I'm in a similar situation. However, most of my buildings were re-wired around 1994 to provide Cat5 or 5E to the desktop for data, and 2-pair Cat3 for voice, all in a star topology. I can move my voice infrastructure to an IP-based one running 10Mbps, utilize existing wiring infrastructure, with the only cost outlay being low cost PoE managed switches (48 ports for about a grand), and it ends up a lot cheaper than upgrading the data network to support the phones. ...and I can still stay within standard.

Is this an option for you or are you still living with the remnants of an old key system or something like that?

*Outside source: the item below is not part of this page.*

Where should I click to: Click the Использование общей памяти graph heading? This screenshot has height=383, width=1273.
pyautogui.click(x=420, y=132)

"The journey of a thousand miles begins with a broken fan belt and a flat tire."


On 2/8/2012 10:46 AM, Vieri wrote:
Let me answer that, Carlos. A big hospital.

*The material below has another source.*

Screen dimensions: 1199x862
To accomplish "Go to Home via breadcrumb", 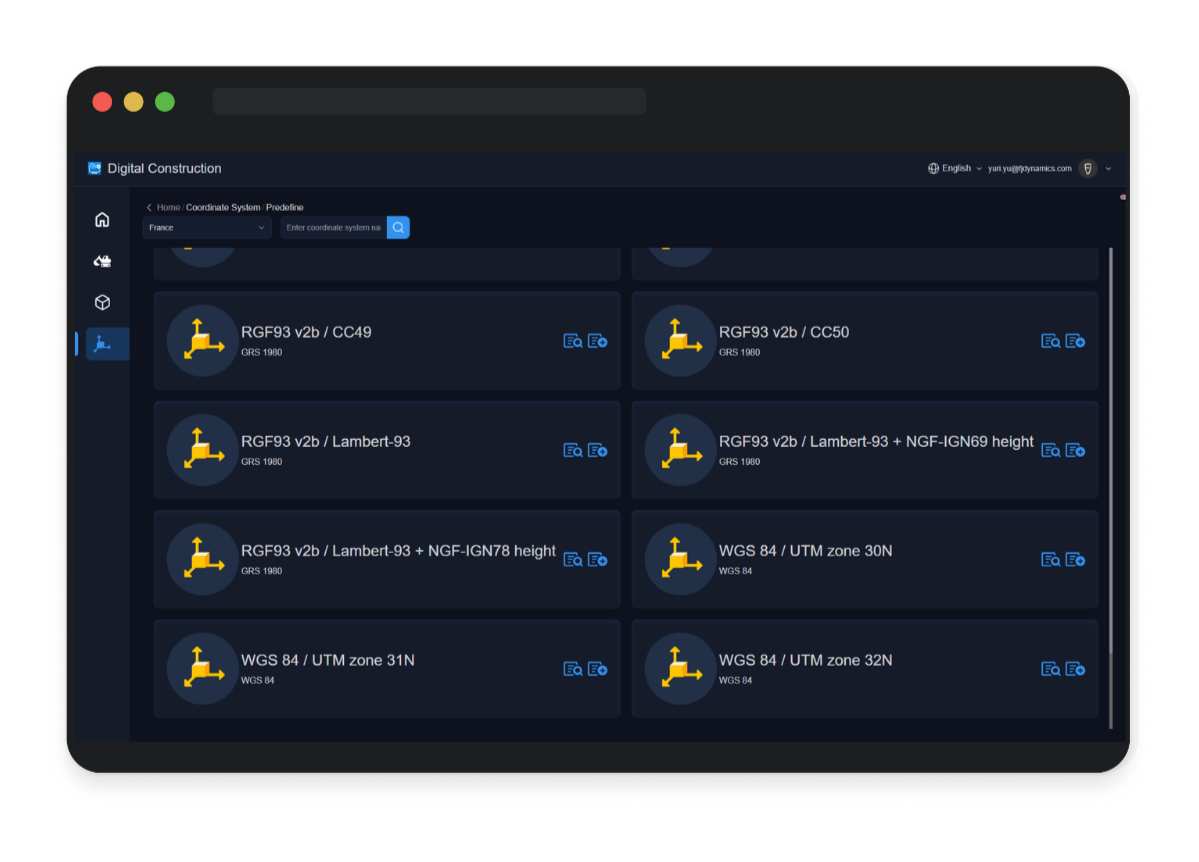I will [x=168, y=208].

These big infrastructures can be quite outdated and messy. Getting someone to cable old parts of the buildings can be very expensive. However, replacing just the backbone switches is something they can afford. And they don't need PoE, really. What kind of applications benefit from gigabit speed? Well, plenty, such as MDs having to view a whole bunch of x-ray images of several patients, as fast as possible. Believe me, doctors aren't patient and Gbps makes a big difference.

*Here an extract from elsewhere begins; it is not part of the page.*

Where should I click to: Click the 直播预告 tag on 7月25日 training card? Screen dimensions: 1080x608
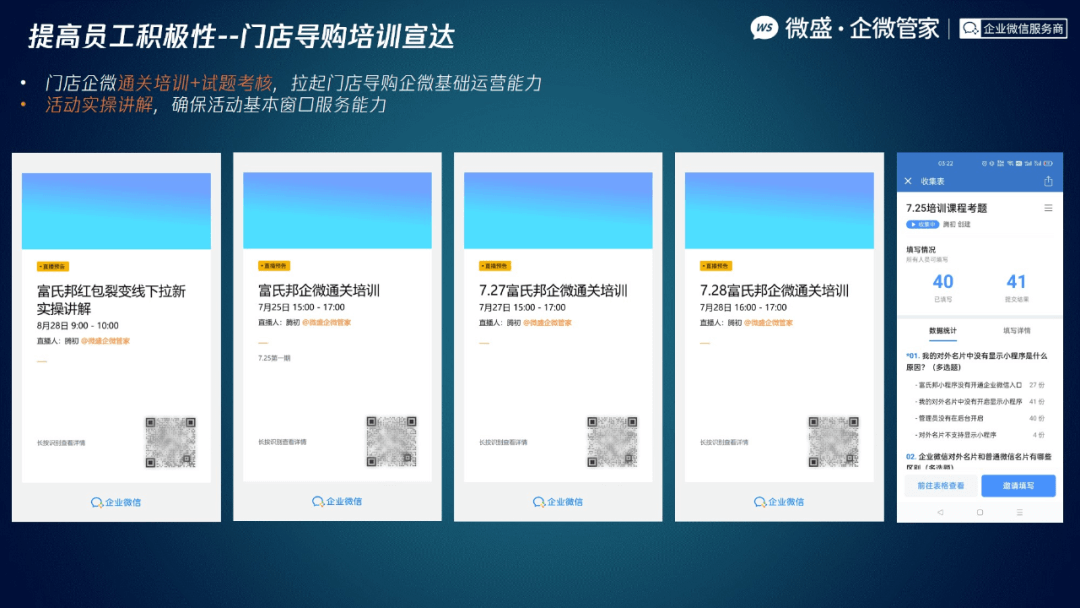coord(273,266)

So basically, that's your answer: these sites don't need PoE, just Gbps and can't afford cabling a huge old building. Now, they don't care for PoE on the hardphones either.

So in these cases, I think it's clearly justifiable to have a low-budget Digium D40 or Grandstream GXP280 with a 2-NIC Gbps switch. Not a big deal anyway, because they can always add a mini 5 or 8-port gigiabit switch for around 20$ between the wall socket and the hardphone+PC, but that just adds another appliance to the doctor's office...


--- On *Wed, 2/8/12, Carlos Alvarez /<[email protected]>/* wrote:


    From: Carlos Alvarez <[email protected]>
    Subject: Re: [asterisk-users] SIP hardware phones
    To: "Asterisk Users Mailing List - Non-Commercial Discussion"
    <[email protected]>
    Date: Wednesday, February 8, 2012, 9:26 AM

    If the customer is so cheap that they won't properly build out the
    network, why would they have gigabit switches to the desktop which
    have a limited set of applications that actually benefit from it?

    Then there's PoE, which is expensive to start and very expensive
    with gigabit.  So this mythical customer is too cheap to cable,
    but will buy a gigabit switch of dubious value, will they buy a
    PoE gigabit switch?  If not, why not buy a value-priced PoE 100m
    switch which has a clear benefit instead of a low-end GB switch of
    dubious value?

    I just don't see the fit, and I'm guessing the vendors don't
    either.  What is the exact network topology (brands/models) and
    applications that justify GB to the desktop, don't justify
    additional cabling, and how do you account for PoE in this
    environment?

    On Wed, Feb 8, 2012 at 7:13 AM, Vieri <[email protected]
    </mc/[email protected]>> wrote:


        --- On Wed, 2/8/12, Jason W. Parks <[email protected]
        </mc/[email protected]>> wrote:

        >  From everything I've researched to
        > date, my understanding is most
        > locations have chosen to double their port density and
        > continue to
        > service the phone and computer on separate ports than to
        > share a single
        > line for both computer and phone. Reason primarily mentioned
        > being
        > troubleshooting concerns. If this is the case, the second
        > port is not
        > required, and become nothing but another gimmick to sell to
        > you.
        >
        > Is this everyone else's experience as well?

        Well, at some locations, for technical and mostly political
        reasons, doubling port density so that the computer connects
        to a separate port is too costly, way over what a 60$
        hardphone can cost (eg. Grandstream GXP285). I'd be glad to
        pay just "a tad more" for hundreds of "basic" hardphones, just
        as long as they can do gigabit.